- [Goal of the exercise]: Reproduce verbatim the portion of the entries that begins with the first line and ends with the line containing "coord(282,318)", including both of those lines.

(Stored data entries)
↓↓↓
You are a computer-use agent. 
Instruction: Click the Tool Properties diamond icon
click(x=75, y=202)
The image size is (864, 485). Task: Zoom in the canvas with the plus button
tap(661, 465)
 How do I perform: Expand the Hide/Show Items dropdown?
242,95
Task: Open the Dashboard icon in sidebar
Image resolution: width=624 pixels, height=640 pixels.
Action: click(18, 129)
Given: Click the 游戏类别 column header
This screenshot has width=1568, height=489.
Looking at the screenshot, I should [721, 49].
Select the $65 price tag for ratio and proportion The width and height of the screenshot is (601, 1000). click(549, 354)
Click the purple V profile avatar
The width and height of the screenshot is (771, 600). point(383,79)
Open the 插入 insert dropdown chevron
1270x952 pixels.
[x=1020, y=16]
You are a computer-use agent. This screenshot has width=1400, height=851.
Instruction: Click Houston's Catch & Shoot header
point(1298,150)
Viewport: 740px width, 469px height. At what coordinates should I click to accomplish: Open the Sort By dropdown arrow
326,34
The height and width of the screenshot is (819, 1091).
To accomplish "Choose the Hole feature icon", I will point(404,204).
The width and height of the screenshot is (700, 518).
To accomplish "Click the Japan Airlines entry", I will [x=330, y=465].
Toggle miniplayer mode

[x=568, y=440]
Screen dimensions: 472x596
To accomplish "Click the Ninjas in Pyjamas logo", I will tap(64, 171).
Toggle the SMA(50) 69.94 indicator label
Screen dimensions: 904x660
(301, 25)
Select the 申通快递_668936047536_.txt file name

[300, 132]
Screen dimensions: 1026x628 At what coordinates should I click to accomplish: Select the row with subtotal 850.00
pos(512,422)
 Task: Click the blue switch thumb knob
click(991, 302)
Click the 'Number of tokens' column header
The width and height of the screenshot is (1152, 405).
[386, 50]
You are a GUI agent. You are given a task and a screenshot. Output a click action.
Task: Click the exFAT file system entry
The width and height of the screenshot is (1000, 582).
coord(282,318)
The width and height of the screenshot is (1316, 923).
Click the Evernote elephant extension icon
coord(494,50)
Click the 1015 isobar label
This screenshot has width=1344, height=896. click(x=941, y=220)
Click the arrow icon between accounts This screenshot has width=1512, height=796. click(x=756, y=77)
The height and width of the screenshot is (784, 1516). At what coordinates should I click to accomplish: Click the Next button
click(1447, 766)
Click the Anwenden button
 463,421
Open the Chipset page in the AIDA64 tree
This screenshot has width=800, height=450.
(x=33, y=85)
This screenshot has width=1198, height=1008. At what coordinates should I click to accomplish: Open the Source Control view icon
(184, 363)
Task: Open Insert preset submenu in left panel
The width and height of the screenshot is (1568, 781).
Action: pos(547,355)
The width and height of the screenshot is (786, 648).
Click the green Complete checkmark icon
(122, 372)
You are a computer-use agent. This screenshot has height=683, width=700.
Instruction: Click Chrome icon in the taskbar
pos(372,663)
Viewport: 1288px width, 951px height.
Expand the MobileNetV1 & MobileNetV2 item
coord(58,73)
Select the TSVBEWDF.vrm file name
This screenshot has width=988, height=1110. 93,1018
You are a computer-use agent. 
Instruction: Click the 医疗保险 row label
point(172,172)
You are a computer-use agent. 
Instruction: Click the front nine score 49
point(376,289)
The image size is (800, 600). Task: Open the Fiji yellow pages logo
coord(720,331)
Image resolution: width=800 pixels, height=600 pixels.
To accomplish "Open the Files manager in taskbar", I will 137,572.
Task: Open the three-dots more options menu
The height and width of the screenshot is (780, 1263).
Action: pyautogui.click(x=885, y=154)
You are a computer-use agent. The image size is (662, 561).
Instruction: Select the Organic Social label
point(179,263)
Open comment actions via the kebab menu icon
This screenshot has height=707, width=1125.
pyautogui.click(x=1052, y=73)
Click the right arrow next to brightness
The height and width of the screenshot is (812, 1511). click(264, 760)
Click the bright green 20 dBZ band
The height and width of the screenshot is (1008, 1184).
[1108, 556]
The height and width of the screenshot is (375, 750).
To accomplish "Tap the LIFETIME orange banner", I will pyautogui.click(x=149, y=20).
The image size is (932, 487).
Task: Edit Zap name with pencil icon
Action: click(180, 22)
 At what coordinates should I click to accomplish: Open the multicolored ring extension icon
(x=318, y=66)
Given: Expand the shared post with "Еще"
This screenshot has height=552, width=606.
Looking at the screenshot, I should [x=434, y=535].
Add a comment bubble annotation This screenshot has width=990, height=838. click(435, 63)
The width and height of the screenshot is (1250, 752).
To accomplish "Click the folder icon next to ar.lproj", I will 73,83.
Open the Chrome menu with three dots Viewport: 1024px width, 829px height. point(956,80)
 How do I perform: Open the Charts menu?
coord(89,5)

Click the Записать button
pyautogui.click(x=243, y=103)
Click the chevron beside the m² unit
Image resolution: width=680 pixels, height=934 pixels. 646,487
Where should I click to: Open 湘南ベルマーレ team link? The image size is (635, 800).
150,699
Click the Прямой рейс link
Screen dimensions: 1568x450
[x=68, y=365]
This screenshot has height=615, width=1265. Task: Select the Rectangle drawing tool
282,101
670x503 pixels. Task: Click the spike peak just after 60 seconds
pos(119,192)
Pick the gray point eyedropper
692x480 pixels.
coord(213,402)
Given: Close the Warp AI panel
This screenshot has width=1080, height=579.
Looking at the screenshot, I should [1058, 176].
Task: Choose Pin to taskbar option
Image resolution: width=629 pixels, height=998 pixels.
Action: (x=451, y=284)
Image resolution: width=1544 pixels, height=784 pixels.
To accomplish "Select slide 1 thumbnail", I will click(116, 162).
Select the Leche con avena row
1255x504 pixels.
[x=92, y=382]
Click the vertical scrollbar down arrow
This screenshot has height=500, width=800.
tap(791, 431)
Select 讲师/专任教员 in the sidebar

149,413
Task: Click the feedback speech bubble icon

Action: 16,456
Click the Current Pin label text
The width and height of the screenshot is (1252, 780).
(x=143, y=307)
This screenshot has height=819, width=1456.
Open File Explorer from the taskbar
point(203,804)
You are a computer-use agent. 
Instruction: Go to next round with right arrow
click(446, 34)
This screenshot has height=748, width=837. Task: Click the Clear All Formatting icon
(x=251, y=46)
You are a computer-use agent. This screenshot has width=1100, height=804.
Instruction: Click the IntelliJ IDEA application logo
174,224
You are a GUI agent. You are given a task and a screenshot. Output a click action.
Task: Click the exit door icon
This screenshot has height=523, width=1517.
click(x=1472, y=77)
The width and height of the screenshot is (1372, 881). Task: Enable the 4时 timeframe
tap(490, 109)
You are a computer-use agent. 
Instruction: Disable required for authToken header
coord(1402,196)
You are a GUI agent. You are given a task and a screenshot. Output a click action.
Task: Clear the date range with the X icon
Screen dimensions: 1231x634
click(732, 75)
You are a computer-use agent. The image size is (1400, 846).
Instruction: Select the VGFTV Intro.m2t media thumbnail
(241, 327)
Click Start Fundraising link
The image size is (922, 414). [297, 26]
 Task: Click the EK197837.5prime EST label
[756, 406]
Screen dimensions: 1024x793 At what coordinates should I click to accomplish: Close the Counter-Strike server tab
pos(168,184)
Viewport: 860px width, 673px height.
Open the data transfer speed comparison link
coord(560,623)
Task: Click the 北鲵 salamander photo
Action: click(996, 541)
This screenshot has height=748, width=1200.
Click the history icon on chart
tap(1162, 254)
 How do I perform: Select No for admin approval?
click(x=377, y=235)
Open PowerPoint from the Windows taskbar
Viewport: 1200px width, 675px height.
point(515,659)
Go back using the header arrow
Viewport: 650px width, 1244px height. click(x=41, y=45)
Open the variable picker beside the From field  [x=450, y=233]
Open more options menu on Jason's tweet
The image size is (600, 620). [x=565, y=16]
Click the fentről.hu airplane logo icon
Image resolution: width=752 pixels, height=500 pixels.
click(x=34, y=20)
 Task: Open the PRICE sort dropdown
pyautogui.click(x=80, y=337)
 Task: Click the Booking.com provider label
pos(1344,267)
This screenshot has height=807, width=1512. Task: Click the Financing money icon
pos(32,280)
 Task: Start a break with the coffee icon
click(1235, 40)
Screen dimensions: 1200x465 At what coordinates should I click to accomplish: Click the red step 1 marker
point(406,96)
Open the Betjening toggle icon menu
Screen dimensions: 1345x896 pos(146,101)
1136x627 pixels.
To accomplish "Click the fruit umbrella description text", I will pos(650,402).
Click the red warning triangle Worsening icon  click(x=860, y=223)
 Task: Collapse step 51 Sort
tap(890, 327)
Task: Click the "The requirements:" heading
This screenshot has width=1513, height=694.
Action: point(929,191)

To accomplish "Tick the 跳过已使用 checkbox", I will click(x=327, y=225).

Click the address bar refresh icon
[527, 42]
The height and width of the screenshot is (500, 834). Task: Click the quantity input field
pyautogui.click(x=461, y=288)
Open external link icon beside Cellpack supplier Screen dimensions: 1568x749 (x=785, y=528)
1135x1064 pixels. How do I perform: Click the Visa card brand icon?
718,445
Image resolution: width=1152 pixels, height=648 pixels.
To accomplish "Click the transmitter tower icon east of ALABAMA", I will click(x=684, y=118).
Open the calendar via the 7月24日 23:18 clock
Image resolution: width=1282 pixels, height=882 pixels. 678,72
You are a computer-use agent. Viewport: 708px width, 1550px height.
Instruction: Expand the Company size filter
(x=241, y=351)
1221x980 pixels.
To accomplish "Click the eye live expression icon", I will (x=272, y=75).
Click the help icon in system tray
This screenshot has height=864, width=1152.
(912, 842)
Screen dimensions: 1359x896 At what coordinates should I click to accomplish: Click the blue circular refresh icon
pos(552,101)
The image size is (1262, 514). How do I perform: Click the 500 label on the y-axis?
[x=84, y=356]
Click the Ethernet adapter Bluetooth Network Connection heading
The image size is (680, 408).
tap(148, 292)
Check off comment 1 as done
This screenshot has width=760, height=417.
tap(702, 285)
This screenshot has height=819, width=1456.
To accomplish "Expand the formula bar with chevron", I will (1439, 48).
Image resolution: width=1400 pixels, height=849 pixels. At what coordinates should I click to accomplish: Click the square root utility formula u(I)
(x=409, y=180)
↑↑↑
- [The solution]:
You are a computer-use agent. 
Instruction: Click the Tool Properties diamond icon
click(x=75, y=202)
The image size is (864, 485). Task: Zoom in the canvas with the plus button
tap(661, 465)
 How do I perform: Expand the Hide/Show Items dropdown?
242,95
Task: Open the Dashboard icon in sidebar
Image resolution: width=624 pixels, height=640 pixels.
Action: click(18, 129)
Given: Click the 游戏类别 column header
This screenshot has width=1568, height=489.
Looking at the screenshot, I should [721, 49].
Select the $65 price tag for ratio and proportion The width and height of the screenshot is (601, 1000). click(549, 354)
Click the purple V profile avatar
The width and height of the screenshot is (771, 600). point(383,79)
Open the 插入 insert dropdown chevron
1270x952 pixels.
[x=1020, y=16]
You are a computer-use agent. This screenshot has width=1400, height=851.
Instruction: Click Houston's Catch & Shoot header
point(1298,150)
Viewport: 740px width, 469px height. At what coordinates should I click to accomplish: Open the Sort By dropdown arrow
326,34
The height and width of the screenshot is (819, 1091).
To accomplish "Choose the Hole feature icon", I will point(404,204).
The width and height of the screenshot is (700, 518).
To accomplish "Click the Japan Airlines entry", I will [x=330, y=465].
Toggle miniplayer mode

[x=568, y=440]
Screen dimensions: 472x596
To accomplish "Click the Ninjas in Pyjamas logo", I will tap(64, 171).
Toggle the SMA(50) 69.94 indicator label
Screen dimensions: 904x660
(301, 25)
Select the 申通快递_668936047536_.txt file name

[300, 132]
Screen dimensions: 1026x628 At what coordinates should I click to accomplish: Select the row with subtotal 850.00
pos(512,422)
 Task: Click the blue switch thumb knob
click(991, 302)
Click the 'Number of tokens' column header
The width and height of the screenshot is (1152, 405).
[386, 50]
You are a GUI agent. You are given a task and a screenshot. Output a click action.
Task: Click the exFAT file system entry
The width and height of the screenshot is (1000, 582).
coord(282,318)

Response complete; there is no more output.